James R. Clapper Jr., a former director of national intelligence, said on Sunday that he found the firing of the F.B.I. director, James B. Comey, to be “very disturbing” and that the country’s systems of checks and balances was “under assault” by the White House.The various Sunday shows also had a stream of Trump apologists trying to defend the indefensible.
Mr. Clapper, interviewed by Jake Tapper on CNN’s “State of the Union,” said that America’s democratic institutions were being attacked externally, a reference to Russia’s interference in the election last year, and internally.
“Internally from the president?” Mr. Tapper asked.
“Exactly,” Mr. Clapper said.
Mr. Clapper also rejected President Trump’s repeated citing of Mr. Clapper’s Senate testimony in dismissing the F.B.I. investigation into possible connections between Mr. Trump’s campaign and Russia.
Repeating statements he made last week, Mr. Clapper said that his testimony to the Senate that he had not known about the investigation until Mr. Comey disclosed it publicly, “should not be considered exculpatory.”
“The bottom line is, I don’t know if there was collusion, and I don’t know of any evidence to it,” Mr. Clapper said. “I can’t refute it, and I can’t confirm it.”
Mr. Clapper said on CNN that sensitive investigations were kept as compartmentalized as possible. In a separate appearance on ABC’s “This Week,” he said he had left counterintelligence investigations to the F.B.I.
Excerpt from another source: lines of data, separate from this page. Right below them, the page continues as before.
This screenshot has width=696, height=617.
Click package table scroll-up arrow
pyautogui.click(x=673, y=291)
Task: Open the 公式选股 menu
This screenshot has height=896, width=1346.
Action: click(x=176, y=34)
Mr. Clapper also rebutted repeated assertions by the White House that Mr. Comey had lost the support of the F.B.I.’s rank and file, saying that the sudden dismissal on Tuesday was “very disturbing” to bureau employees.
The concerns about the firing have extended beyond Washington. An NBC News/Wall Street Journal poll released on Sunday showed that 29 percent of Americans approved of the decision, and 38 percent disapproved.